Task prompt: Please restate the entries verbatim. The copy should hold no pictures.

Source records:
····················
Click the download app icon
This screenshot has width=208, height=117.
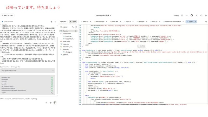[x=186, y=16]
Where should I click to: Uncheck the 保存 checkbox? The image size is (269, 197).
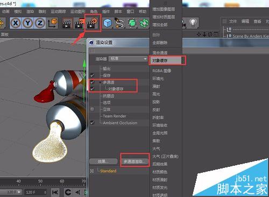(93, 75)
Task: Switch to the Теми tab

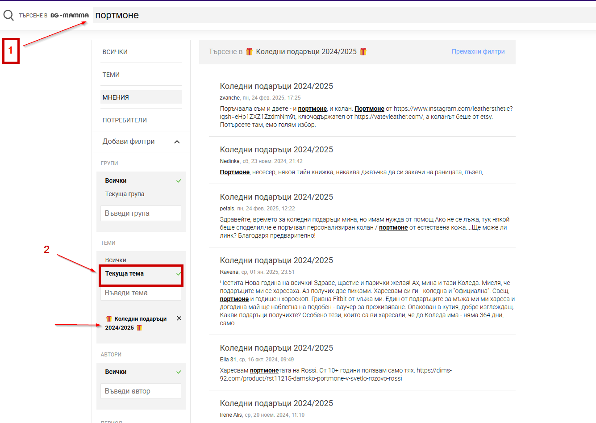Action: (111, 75)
····················
Your solution:
Click the download app icon
This screenshot has width=208, height=117.
[x=186, y=16]
Where should I click to: Uncheck the 保存 checkbox? The image size is (269, 197).
(93, 75)
Task: Switch to the Теми tab

Action: (111, 75)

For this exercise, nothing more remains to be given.